Como a marginalidade aprofunda as dificuldades em lidar com o próprio corpo, gênero, sexualidade e a convivência ameaçadora com a transfobia


Como a marginalidade aprofunda as dificuldades em lidar com o próprio corpo, gênero, sexualidade e a convivência ameaçadora com a transfobia

“A marginalidade é mais acolhedora para os corpos trans”, disse-me uma paciente trans durante uma consulta um tempo atrás. Pontuava o quanto era difícil para ela conviver em lugares considerados habituais pelas pessoas cis, como o metrô, o supermercado ou o Correio, por sentir sempre que recebia olhares desrespeitosos, ora de assédio, ora de julgamento, nunca de pertencimento. E que, por outro lado, nas ruas, apesar de não gostar de se prostituir e de querer um emprego formal, ela não se sentia tão julgada. Se sentia mais acolhida e pertencente por estar entre outras pessoas trans.

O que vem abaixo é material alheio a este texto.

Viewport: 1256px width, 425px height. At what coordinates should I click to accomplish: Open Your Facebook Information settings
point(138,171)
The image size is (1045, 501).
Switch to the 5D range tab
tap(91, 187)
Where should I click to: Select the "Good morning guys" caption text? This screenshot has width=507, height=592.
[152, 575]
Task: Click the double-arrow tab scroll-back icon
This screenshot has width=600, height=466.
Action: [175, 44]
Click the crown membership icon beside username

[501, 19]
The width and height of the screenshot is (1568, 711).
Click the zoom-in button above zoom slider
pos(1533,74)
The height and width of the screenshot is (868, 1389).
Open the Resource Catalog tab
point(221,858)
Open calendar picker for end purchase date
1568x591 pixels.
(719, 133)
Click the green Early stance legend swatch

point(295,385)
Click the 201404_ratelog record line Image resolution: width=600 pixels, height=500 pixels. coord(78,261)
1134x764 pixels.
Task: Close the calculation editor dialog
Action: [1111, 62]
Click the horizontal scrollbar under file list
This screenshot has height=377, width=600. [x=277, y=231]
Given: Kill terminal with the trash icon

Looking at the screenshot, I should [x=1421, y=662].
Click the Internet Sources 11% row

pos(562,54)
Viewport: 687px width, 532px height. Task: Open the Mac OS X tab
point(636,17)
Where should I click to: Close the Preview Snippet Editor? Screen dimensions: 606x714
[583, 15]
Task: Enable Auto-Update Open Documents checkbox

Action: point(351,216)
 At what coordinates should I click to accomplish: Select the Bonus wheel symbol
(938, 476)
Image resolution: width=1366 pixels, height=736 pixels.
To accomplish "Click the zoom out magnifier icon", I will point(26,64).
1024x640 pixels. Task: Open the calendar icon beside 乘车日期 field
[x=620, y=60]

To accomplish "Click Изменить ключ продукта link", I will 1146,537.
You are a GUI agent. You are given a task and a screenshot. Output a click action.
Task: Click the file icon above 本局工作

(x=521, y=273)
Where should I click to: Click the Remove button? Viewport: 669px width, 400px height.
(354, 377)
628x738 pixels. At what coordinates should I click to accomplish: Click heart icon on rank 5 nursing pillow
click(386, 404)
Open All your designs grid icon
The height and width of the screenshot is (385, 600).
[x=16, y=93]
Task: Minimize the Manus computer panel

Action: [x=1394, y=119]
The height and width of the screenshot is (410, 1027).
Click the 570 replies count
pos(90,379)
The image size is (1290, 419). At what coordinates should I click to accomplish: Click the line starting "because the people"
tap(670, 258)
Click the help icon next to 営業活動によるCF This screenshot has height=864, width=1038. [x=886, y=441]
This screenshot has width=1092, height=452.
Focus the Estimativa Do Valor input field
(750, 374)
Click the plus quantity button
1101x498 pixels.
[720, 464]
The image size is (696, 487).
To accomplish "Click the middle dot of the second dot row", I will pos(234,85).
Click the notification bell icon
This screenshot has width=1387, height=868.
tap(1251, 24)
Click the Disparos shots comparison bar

Essa frase mexeu comigo durante semanas. Como psiquiatra e psicanalista, por vezes há a tendência de se focar na realidade interna do paciente, no seu mundo psíquico e sua singularidade, em detrimento da realidade externa. E isso de forma alguma é um erro ou uma má prática, inclusive talvez seja a coisa mais incrível e bonita da minha profissão. Mas essa paciente me pôs a pensar o quanto, especialmente nessa população específica, fica difícil falar em saúde, física e mental, sem considerar a realidade externa difícil e torturante vivida pelas pessoas trans no dia-a-dia.

Os dados mais recentes são assustadores e escancaram o cenário preocupante dessa população no País. O Brasil lidera o ranking de países onde mais se mata pessoas trans no mundo: a cada 48h, uma pessoa trans é morta. A expectativa de vida dentro dessa comunidade é de 35 anos (menos da metade do restante da população brasileira). Entre as mulheres trans e as travestis, 90% se encontram na prostituição. Ou seja, para os corpos trans, o trabalho informal e a violência são regras, não exceção.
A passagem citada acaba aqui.